## Text excerpt
So we participate in this process where theoretically we learn about the major thing we want to do for a living, and in exchange the school makes you sit through a bunch of pointless bullshit that you’re all going to forget about ten minutes after the final, and never use again for the rest of your life. If half your degree is hoop jumping bullshit, then you might as well make get the cheap hoop jumping bullshit.
If you really wanted to make college affordable, ditch all the GenEd hours, and you could be handing out practical degrees in two years instead of four. Don’t know basic English enough to write your way through your real classes? Then your dumb ass can go take English 101. And the kids who didn’t sleep their way through high school can save money.
But nope. You need to spend hundreds of bucks on “Music Appreciation” in order to be “Well Rounded” instead. (and most Music 101 classes could easily be replaced by a Spotify playlist and listening to a couple of podcasts, and you’d actually learn more).
I can’t forget the most important part of all these mandatory GenEds though. If we didn’t have GenEd, how would academics be able to beat regular students over the head about whatever their left-wing cause of the day is? Sure. You probably just want to go to school so you can get a good paying job in engineering, business, or programming, but then you wouldn’t get indoctrinated… err… I mean, well rounded, by exposure to such vital topics as Critical Race Theory or Feminist Dance Therapy, and those professors need to get paid too.

(Data items)
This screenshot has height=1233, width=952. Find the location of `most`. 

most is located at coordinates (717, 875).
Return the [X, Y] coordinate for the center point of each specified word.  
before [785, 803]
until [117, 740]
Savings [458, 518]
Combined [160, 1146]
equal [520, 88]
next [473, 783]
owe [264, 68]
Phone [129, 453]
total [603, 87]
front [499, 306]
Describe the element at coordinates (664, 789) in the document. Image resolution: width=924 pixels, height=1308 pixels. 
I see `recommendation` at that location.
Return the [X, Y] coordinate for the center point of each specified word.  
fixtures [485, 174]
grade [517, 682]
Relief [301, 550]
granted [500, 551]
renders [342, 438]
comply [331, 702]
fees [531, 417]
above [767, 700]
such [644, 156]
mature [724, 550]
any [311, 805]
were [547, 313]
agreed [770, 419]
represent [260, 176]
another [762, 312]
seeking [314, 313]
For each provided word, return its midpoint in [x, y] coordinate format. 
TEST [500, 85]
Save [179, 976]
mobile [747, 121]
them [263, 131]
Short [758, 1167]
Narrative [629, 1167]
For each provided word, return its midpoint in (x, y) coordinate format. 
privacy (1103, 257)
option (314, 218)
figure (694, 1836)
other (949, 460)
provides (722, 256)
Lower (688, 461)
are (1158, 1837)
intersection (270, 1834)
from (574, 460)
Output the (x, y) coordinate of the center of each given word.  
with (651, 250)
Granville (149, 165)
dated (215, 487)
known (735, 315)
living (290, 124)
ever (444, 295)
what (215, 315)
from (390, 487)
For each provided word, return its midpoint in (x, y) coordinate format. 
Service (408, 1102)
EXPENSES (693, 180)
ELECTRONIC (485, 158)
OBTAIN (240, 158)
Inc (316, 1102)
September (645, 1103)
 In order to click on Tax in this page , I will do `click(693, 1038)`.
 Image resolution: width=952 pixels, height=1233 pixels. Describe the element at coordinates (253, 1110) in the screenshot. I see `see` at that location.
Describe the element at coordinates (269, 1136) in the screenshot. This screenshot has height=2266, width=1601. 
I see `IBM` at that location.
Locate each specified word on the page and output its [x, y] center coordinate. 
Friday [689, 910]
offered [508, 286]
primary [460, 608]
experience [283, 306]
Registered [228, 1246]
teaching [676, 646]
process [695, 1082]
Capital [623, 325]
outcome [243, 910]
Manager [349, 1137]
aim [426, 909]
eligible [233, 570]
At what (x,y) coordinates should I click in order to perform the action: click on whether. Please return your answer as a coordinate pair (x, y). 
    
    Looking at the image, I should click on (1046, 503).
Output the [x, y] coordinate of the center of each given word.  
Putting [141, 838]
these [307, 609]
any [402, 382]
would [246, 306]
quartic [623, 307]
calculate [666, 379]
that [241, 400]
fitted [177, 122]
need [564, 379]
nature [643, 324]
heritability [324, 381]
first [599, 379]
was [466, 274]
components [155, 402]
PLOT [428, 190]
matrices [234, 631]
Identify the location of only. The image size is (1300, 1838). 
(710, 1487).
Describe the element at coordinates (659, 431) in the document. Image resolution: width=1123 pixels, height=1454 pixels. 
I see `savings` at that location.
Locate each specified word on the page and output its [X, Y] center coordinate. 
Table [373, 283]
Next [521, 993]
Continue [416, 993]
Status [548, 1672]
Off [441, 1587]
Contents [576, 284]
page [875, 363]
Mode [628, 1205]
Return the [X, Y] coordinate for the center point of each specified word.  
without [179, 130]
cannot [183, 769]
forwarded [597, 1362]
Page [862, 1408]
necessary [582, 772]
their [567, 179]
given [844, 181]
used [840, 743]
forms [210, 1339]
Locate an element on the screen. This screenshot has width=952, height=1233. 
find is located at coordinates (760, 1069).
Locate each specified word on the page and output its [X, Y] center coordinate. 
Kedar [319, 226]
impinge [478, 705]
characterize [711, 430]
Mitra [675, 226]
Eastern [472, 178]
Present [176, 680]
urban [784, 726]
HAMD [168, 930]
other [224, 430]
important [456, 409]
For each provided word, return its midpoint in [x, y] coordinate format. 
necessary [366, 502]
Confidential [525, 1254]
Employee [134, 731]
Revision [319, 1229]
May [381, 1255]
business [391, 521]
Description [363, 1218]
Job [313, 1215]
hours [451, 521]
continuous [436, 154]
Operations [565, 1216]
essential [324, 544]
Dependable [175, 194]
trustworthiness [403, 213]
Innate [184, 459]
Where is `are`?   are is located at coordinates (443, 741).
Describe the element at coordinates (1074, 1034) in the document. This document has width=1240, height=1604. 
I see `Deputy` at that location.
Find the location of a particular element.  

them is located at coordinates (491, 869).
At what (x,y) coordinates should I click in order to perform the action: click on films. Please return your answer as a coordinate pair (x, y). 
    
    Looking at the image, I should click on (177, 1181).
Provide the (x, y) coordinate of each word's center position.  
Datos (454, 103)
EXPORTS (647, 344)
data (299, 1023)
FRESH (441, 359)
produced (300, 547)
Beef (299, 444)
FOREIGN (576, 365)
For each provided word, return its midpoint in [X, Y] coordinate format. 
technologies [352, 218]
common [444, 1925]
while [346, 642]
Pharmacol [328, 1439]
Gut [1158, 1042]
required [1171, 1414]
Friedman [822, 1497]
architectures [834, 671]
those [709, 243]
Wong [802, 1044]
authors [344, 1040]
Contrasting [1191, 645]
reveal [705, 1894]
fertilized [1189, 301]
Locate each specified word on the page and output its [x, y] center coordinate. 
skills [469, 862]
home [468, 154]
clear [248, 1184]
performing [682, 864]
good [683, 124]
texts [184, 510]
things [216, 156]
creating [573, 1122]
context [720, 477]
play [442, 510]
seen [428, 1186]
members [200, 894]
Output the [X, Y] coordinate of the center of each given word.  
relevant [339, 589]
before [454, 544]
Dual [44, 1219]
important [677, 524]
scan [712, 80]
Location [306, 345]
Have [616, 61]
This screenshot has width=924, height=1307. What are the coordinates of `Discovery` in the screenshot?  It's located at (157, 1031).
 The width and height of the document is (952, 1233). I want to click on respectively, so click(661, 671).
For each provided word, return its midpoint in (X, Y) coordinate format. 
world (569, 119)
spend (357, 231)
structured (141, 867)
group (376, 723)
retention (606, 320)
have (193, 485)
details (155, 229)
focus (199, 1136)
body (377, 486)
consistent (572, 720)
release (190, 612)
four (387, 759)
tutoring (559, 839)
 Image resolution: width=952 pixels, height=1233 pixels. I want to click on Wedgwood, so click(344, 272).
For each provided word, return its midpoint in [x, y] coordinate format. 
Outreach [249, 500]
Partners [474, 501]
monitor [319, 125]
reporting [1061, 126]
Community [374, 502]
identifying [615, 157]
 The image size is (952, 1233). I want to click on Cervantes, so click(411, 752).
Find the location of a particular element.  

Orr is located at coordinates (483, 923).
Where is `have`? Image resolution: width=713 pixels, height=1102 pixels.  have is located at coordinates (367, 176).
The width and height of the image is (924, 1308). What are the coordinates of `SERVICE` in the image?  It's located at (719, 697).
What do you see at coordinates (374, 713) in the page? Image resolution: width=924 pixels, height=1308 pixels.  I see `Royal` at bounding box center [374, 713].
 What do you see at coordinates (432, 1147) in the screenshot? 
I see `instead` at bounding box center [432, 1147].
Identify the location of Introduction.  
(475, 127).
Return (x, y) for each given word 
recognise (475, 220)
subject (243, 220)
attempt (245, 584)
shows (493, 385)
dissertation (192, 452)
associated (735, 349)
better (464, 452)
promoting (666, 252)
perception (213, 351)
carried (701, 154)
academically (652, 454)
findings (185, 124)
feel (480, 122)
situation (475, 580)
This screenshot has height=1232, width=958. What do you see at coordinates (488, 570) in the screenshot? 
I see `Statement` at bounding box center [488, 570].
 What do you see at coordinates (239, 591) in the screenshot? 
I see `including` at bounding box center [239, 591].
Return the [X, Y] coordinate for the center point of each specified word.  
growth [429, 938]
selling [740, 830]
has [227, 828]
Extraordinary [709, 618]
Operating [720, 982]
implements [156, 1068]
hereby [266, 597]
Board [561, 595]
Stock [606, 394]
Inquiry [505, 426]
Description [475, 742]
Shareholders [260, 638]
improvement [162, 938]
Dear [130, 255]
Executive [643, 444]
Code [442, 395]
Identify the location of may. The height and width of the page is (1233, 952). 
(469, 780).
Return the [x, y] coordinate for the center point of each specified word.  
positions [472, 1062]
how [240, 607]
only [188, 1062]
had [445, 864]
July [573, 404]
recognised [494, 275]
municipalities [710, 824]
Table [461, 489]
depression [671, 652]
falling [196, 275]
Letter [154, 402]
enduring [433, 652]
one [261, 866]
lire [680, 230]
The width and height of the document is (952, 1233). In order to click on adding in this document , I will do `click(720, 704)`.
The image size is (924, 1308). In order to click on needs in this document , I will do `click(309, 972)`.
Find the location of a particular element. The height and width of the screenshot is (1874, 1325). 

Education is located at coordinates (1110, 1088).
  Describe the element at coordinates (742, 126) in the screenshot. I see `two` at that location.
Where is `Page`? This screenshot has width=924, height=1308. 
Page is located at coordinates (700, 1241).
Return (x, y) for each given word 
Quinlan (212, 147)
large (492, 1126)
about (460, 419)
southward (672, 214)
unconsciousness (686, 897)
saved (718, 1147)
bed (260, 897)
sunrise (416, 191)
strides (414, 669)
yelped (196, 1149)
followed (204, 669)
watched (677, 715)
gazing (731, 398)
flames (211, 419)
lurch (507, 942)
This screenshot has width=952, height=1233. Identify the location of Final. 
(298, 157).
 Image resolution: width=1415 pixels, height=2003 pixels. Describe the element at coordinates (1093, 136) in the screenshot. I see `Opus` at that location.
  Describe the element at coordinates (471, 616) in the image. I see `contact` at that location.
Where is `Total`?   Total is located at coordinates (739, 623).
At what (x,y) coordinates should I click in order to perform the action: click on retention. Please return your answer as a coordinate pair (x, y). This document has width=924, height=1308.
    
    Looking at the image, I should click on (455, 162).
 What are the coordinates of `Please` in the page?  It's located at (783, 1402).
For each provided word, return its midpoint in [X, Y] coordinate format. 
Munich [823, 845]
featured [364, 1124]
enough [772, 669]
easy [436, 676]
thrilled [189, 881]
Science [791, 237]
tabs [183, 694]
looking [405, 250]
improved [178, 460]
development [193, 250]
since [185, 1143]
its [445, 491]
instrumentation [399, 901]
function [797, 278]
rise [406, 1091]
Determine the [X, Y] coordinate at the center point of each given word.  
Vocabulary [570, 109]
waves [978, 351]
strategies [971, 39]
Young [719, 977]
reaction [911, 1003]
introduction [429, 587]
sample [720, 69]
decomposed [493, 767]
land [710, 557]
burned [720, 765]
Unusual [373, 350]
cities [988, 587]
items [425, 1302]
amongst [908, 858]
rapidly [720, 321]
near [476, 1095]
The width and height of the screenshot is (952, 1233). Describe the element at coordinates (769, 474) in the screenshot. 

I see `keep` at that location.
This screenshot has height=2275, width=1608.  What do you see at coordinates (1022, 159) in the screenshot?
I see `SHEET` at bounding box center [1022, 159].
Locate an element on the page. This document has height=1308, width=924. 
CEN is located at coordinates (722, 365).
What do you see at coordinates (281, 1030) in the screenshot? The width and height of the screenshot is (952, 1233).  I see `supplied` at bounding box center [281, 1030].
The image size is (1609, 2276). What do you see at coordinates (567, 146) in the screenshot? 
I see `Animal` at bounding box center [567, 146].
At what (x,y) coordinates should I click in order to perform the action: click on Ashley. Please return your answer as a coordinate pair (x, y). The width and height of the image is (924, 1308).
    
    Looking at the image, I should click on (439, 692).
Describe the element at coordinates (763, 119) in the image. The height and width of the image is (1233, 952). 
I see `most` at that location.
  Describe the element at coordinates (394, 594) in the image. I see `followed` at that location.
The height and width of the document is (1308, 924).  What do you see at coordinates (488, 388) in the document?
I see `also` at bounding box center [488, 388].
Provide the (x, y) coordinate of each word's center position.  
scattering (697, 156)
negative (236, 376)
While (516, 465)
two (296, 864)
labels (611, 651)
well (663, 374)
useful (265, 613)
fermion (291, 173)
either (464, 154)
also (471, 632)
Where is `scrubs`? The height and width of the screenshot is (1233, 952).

## Task list
A) Which fields does the text on general education requirements name as the kind of good paying job a student might go to school for?
B) Write what comes next in the piece on mandatory GenEd courses, picking up after its final sentence.

## Answers below
A) Engineering, business, and programming.

B)
Of course, any criticism of our crazy expensive yet shockingly lackluster higher education system will be met by screams of outrage by people who will label me “anti-intellectual.” Too bad the hucksters who came up with this scam are hardly deserving of the title intellectual.
So now to bring this full circle, Student Loan Forgiveness is the big brain proposal that says debts which are overwhelmingly held by privileged white liberals (who paid money to other privileged white liberals in order to theoretically achieve greater earning potential), should be paid for by everybody else, including those who don’t have college degrees and greater earning potential. So basically all of you truck drivers, shelf stockers, and now unemployed pipeline workers get to play the part of the mommy and daddy I talked about earlier who bail out their stupid kids after they make bad choices. Yay.
Now, will Joe Biden actually do some kind of student loan forgiveness? Or will this be another empty promise, like the DNC has done to every other group they milk for votes and then promptly abandon? (Black Lives Matter is simply shocked that the old racist white segregationist “racial jungle” guy who was BFFs with a KKK Grand Kleagle is snubbing them now that he’s in office. Who could have possibly seen this coming?)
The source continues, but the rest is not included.